NEVER judge a book by its cover is a pretty good rubric, especially if you live on a desert island with a dozen washed-up volumes — you’ve got the time to leaf through each one and decide on its merits. As is Martin Luther King Jr’s dictum about judging people by the content of their character.
But whether we’re talking books or people, in real life we need to make quick judgments, and anyway, we can afford the odd mistake. Paperbacks don’t break the bank, and can be put aside if the first few pages don’t please. When a friendship fails to bloom, nobody needs to return the call.

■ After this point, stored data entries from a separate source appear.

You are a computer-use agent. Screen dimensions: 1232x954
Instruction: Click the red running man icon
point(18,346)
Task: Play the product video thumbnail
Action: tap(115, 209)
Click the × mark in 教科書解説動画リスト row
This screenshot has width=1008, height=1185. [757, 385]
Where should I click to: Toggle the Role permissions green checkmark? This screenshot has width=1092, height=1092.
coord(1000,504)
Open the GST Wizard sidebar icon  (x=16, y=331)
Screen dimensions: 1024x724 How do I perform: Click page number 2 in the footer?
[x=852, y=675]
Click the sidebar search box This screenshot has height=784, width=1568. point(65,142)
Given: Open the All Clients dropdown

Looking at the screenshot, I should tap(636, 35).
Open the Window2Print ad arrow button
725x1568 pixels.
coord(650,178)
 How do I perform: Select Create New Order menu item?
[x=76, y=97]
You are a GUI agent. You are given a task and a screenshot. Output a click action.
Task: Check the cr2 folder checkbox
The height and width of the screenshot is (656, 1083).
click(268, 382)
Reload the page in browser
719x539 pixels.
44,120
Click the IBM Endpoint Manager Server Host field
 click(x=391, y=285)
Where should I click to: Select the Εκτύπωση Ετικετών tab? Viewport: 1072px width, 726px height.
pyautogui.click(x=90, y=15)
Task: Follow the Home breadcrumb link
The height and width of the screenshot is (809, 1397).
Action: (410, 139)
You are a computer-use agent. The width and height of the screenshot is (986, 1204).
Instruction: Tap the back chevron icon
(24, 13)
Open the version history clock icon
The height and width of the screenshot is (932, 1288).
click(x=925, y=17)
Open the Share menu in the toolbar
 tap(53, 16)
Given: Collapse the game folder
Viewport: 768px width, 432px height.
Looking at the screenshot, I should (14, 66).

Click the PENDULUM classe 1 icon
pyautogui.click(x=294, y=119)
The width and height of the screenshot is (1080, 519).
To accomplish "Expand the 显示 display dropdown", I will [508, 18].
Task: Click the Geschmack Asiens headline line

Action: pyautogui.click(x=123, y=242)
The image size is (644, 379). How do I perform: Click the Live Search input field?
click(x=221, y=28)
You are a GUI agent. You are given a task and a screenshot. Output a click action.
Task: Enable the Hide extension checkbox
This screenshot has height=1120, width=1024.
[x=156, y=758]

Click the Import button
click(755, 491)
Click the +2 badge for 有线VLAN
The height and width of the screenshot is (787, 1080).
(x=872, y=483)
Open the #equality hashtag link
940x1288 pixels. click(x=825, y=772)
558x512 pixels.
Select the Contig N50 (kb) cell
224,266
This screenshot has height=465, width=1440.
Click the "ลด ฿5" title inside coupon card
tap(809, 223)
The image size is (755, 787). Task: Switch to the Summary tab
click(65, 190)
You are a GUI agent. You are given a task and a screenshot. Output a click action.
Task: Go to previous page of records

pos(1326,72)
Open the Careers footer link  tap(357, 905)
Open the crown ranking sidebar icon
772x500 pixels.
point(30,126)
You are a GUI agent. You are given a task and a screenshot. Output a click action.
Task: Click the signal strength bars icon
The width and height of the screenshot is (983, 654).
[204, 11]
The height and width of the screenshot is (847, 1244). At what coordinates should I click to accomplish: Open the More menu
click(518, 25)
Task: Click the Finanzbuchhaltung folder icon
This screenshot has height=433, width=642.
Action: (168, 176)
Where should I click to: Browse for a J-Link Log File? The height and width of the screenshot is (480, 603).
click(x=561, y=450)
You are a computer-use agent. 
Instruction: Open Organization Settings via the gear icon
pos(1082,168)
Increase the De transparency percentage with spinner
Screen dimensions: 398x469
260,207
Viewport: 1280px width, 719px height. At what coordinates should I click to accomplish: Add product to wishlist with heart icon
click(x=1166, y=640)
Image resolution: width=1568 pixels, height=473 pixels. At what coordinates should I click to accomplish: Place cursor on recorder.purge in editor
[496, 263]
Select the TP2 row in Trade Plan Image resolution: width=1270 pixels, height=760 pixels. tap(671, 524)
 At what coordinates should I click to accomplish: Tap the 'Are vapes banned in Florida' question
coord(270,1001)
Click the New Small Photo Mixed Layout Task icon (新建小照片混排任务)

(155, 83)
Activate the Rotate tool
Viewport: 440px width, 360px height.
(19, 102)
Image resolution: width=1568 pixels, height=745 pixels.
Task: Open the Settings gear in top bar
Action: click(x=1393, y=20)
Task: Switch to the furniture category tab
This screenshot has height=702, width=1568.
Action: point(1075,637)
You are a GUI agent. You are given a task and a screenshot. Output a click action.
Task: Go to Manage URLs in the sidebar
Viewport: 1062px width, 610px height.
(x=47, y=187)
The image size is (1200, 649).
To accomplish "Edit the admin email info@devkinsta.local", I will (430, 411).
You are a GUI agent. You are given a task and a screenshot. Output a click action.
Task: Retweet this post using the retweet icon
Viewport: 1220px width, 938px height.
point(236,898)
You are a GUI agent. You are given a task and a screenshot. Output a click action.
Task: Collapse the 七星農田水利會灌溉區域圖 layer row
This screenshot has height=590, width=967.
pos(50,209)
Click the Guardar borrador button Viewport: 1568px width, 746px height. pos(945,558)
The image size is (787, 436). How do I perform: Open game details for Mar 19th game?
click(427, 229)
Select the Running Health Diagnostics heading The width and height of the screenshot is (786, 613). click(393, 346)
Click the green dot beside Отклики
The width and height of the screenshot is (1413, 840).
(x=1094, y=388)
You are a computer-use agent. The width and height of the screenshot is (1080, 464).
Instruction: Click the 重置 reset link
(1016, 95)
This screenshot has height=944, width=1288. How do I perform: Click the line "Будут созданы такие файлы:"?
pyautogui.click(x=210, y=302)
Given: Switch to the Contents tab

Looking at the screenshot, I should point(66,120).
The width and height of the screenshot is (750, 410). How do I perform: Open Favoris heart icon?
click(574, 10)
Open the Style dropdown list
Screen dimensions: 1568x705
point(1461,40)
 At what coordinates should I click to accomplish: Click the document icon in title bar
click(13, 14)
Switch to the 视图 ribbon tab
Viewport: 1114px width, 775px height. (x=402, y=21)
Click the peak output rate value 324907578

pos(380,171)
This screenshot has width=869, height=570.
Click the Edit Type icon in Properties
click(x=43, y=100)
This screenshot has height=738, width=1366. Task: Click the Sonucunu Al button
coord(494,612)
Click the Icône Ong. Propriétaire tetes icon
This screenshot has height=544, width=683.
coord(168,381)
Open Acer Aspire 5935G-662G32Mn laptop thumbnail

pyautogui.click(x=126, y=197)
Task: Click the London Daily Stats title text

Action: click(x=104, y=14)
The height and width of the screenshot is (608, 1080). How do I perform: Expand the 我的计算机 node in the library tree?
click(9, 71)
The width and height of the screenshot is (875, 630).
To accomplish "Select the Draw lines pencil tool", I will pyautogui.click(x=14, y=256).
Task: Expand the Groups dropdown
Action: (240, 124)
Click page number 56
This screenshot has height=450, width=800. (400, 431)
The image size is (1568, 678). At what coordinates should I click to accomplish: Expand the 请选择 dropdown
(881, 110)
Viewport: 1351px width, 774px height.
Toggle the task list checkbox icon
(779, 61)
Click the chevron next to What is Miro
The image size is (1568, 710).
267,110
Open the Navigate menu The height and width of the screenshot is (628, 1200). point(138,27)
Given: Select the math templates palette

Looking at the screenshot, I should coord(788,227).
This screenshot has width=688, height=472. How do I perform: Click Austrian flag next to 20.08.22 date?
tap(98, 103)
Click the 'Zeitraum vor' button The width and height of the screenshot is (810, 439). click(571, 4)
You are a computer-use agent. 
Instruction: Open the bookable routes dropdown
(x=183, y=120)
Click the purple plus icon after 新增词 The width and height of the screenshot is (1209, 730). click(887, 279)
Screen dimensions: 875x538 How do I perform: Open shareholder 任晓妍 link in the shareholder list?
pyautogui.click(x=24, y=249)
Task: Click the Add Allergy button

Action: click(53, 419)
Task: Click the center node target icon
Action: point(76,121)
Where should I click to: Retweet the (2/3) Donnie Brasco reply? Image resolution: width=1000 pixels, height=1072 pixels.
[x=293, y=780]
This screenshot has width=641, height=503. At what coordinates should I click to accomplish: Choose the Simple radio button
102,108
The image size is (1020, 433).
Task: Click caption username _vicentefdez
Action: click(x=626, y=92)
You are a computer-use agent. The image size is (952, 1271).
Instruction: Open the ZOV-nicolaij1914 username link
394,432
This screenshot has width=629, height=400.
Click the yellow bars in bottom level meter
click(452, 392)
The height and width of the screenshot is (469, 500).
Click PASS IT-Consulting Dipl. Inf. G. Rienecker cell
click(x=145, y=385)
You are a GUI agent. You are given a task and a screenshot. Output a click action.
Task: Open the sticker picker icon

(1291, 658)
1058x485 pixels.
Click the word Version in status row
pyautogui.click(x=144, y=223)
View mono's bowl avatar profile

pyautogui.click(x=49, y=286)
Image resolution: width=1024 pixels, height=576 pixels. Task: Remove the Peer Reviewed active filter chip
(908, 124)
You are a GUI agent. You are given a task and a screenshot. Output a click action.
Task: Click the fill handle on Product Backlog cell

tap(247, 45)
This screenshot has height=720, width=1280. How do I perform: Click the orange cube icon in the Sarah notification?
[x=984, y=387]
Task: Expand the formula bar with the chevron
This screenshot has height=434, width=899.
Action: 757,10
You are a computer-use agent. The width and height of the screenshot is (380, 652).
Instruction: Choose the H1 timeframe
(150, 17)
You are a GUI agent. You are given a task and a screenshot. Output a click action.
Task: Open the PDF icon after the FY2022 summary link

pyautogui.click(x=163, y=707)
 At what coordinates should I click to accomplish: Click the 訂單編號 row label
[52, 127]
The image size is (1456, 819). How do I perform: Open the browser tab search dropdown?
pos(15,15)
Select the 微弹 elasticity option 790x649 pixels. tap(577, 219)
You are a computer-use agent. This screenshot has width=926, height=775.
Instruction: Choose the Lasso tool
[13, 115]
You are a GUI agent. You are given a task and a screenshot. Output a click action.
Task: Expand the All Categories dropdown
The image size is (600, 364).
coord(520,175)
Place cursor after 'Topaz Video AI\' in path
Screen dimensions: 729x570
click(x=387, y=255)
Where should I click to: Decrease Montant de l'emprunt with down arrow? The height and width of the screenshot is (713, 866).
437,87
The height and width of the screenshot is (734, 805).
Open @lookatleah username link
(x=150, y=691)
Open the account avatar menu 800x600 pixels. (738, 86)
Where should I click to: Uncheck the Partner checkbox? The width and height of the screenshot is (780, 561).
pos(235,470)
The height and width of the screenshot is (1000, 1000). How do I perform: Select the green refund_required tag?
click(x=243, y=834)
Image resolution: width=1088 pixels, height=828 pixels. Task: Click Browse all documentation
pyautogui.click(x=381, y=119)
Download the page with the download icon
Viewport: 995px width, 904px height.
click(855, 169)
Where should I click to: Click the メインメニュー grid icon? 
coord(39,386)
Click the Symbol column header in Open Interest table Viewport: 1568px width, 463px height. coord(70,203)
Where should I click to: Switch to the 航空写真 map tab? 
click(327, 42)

But for those in the business of assessing terror suspects the cost of a bad choice could be monumental; and those costs are usually paid by people who have no part in judging who is to be trusted and who is not. Last summer, three little girls paid a price for someone else’s failure to discriminate between the merely dotty and the truly dangerous.
Another 23 children and their teacher will bear the physical and emotional scars of that savage attack for the rest of their lives. That is why the inquiry into the massacre at Southport is so important. It needs to do its work thoroughly and quickly. The Chancellor was right to tell me that “no stone should be left unturned”.
But the inquiry must not allow itself to be deflected into ass-covering cul-de-sacs. Not even the killer’s defence team is making the case that he was mentally ill. The attempt to lay blame at the door of online suppliers of knives is a distraction; every kitchen in Britain could have supplied the murder weapons.